'What It Was, Was Football': Andy Griffith Comedy Monologue That Started His Career (VIDEO)

LISTEN: The Hilarious Football Story That Started Andy Griffith's Career

Back in the day, comedians would sometimes record bits or stories as short albums for various labels. One of the best-selling of all time, and the one that launched his career, was Andy Griffith's "What It Was, Was Football."

The premise is simple: a naive country preacher happens upon a football game, which he has never seen or heard of, and then tries to explain what he saw.

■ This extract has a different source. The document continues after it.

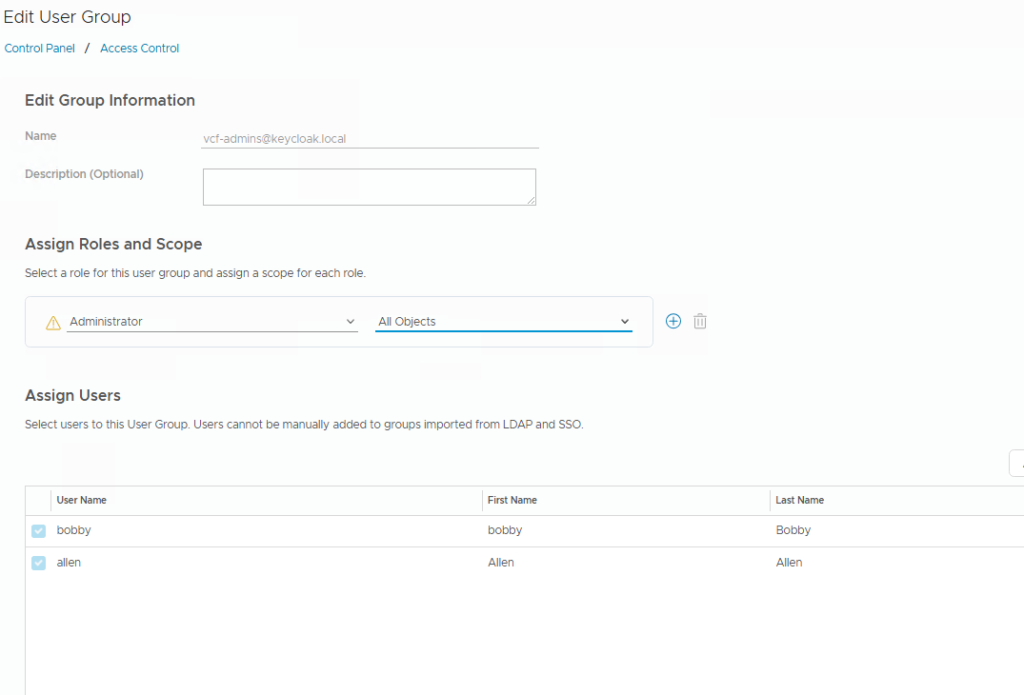Click the plus icon to add a role
The width and height of the screenshot is (1024, 695).
pos(673,321)
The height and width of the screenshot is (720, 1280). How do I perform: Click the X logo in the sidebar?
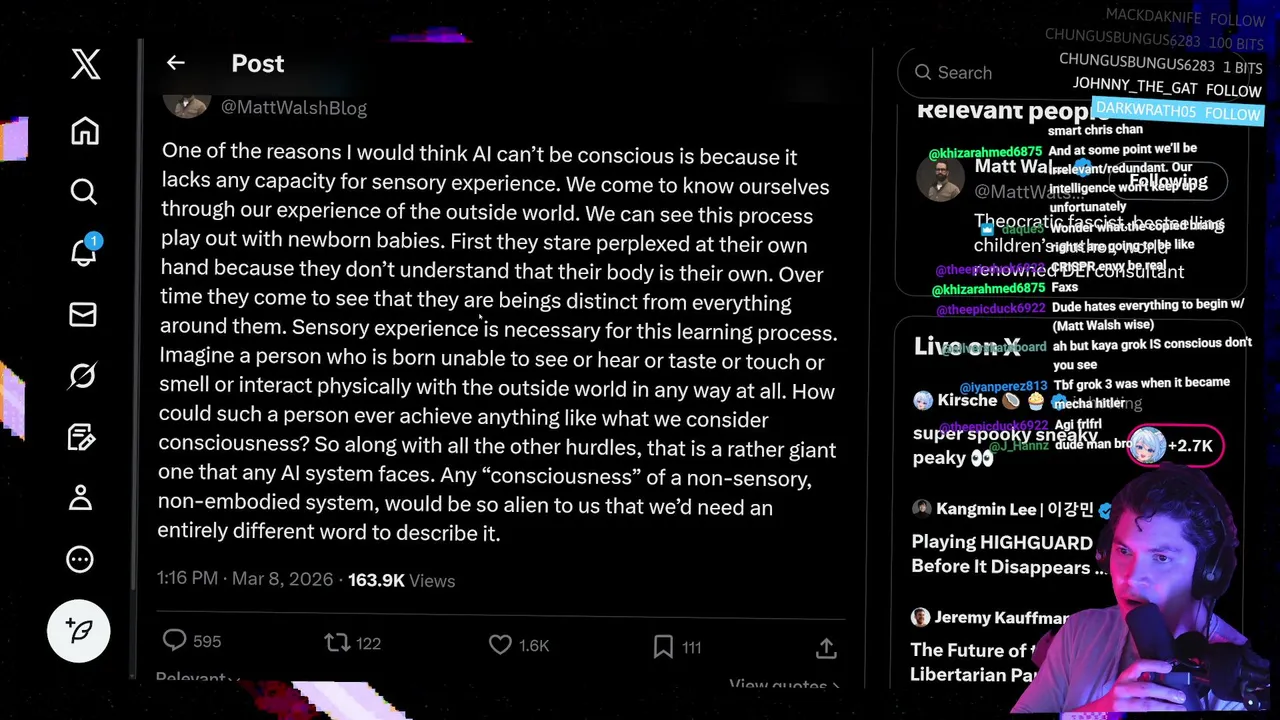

The 1953 recording of the story sold 800,000 copies and led to Griffith appearing on The Ed Sullivan Show in 1954, and the story being reprinted along with illustrations in Mad Magazine in 1958.

Both Bill Cosby and Roger Ebert have mentioned the story as something they memorized and recited.

Griffith's descriptions of such a common sight as a football field from the point of view of someone completely baffled by it are endlessly charming: "...and somebody had took and drowed white lines all over it and drove posties in it and I don't know what all. And I look down there and I seen five or six convicts runnin' up and down and a-blowin whistles." After seeing the beginning of the game, the preacher concludes that the point was, "...both bunches full of them men wanted this funny-lookin little punkin' to play with."

Watch the clip above which has Griffith's original recording matched up with George Woodbridge's drawings from Mad.